OIC countries should shy away from producing low value goods as they can never help to create wealth. The latter can only be created with the higher end products from technology such as pharmaceuticals, products coming from biotechnology, computers, software and which essentially come from the West. Many such discoveries and development would have emerged from University research, provided institutions has invested and maintained the enabling environment.

Resource-rich countries can boast of owning natural resources but transforming them into high value products is another ball game altogether. The young and bright youngsters of these countries should be challenged into these areas of research. It is only with the education system inculcates critical and lateral thinking that such challenges can be tackled. However to achieve that level of finesse, requires strong academic leadership which unfortunately many OIC countries sorely lack. Yet, there is no dearth of these strong leaders but they are operating away from the OIC’s.


For such strong leadership to emerge in the OIC and in the developing world there are a few key factors that need to come together and only then changes will happen:

Prior to looking at Tertiary education, there is a need to take a closer look at the quality of education among boys and girls at a very young age. They should be taught to avoid learning by rote and reproduce facts with the sole aim of passing exams. They should be taught to challenge the status quo through their learning process.  For this to happen, these young children should be taught discipline and to look up to their teachers and respect them.

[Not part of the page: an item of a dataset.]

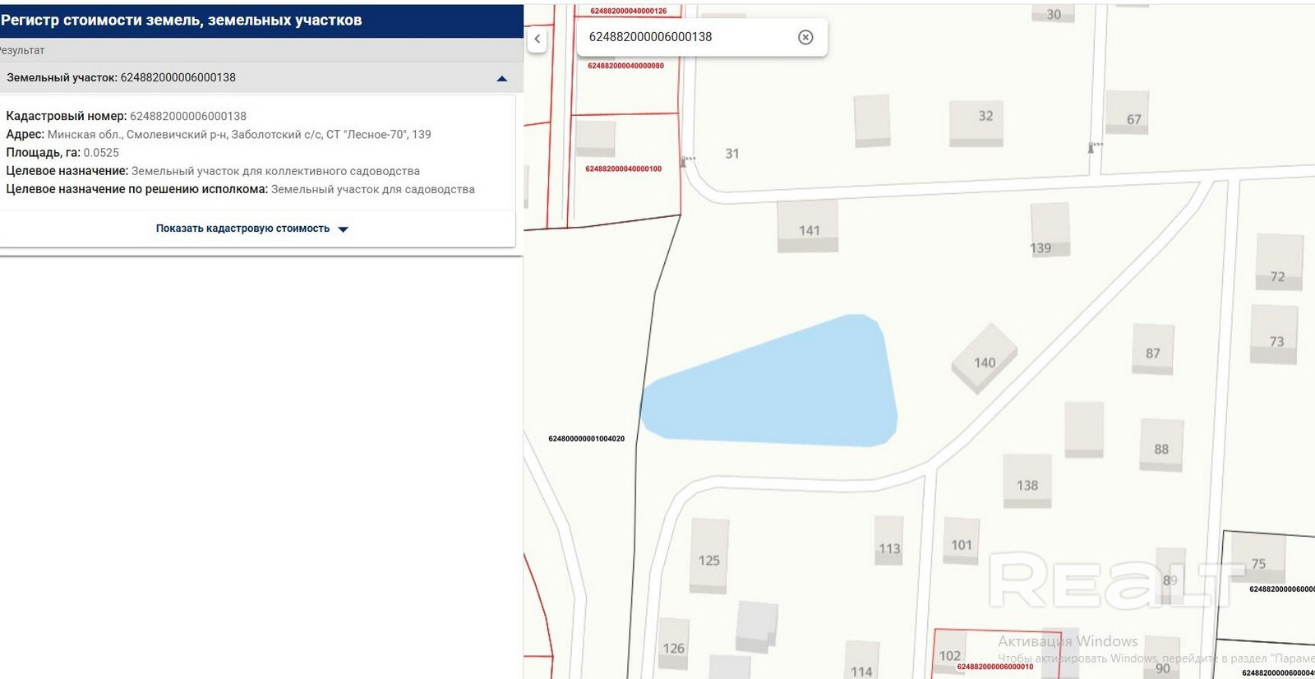The height and width of the screenshot is (679, 1315).
Task: Click building 101 on the map
Action: point(961,540)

For the teachers to stay, they must be paid a decent salary and have an appropriate environment where they can perform and be creative.

As soon as these youngsters have left high schools, they must be able to integrate Universities but purely on merit. The institution must also be a place where appointment and promotion are on merit and where there is accountability. These are the ingredients that promote transparency and work towards a culture of brain-gain.

OIC leaders must provide the necessary funds to upgrade respective Universities and promote a culture of excellence comparable to any internationally recognized Centre of Excellence. Staff members and research students will be competing internationally to have their research findings published in journals of repute. Both basic and applied research should be carried out as the former will generate new knowledge and data.

This fourth factor is concerned with the application of research and technology for industrial development and where interaction between researchers and the business community is called for. This close interaction with the private sector is weak not just in OIC but in the developing world as well. They have not been able to put in place a structure that would provide Venture Capital to entrepreneurial scientists nor have they encouraged any research to be carried out in industry. Yet this is the key to wealth creation. The world may never have seen Facebook or Google has this system not existed in the USA.

The fifth facet of development would involve the introduction of suitable government policies and mechanisms such as VC mentioned above to help those scientists-entrepreneurs emerge. Such measures prevent what is increasingly being referred to as ‘stagnant technologies’. Often the laws surrounding Intellectual property are weak and also there are no taxes or other incentives that would encourage private sector invest in research and development.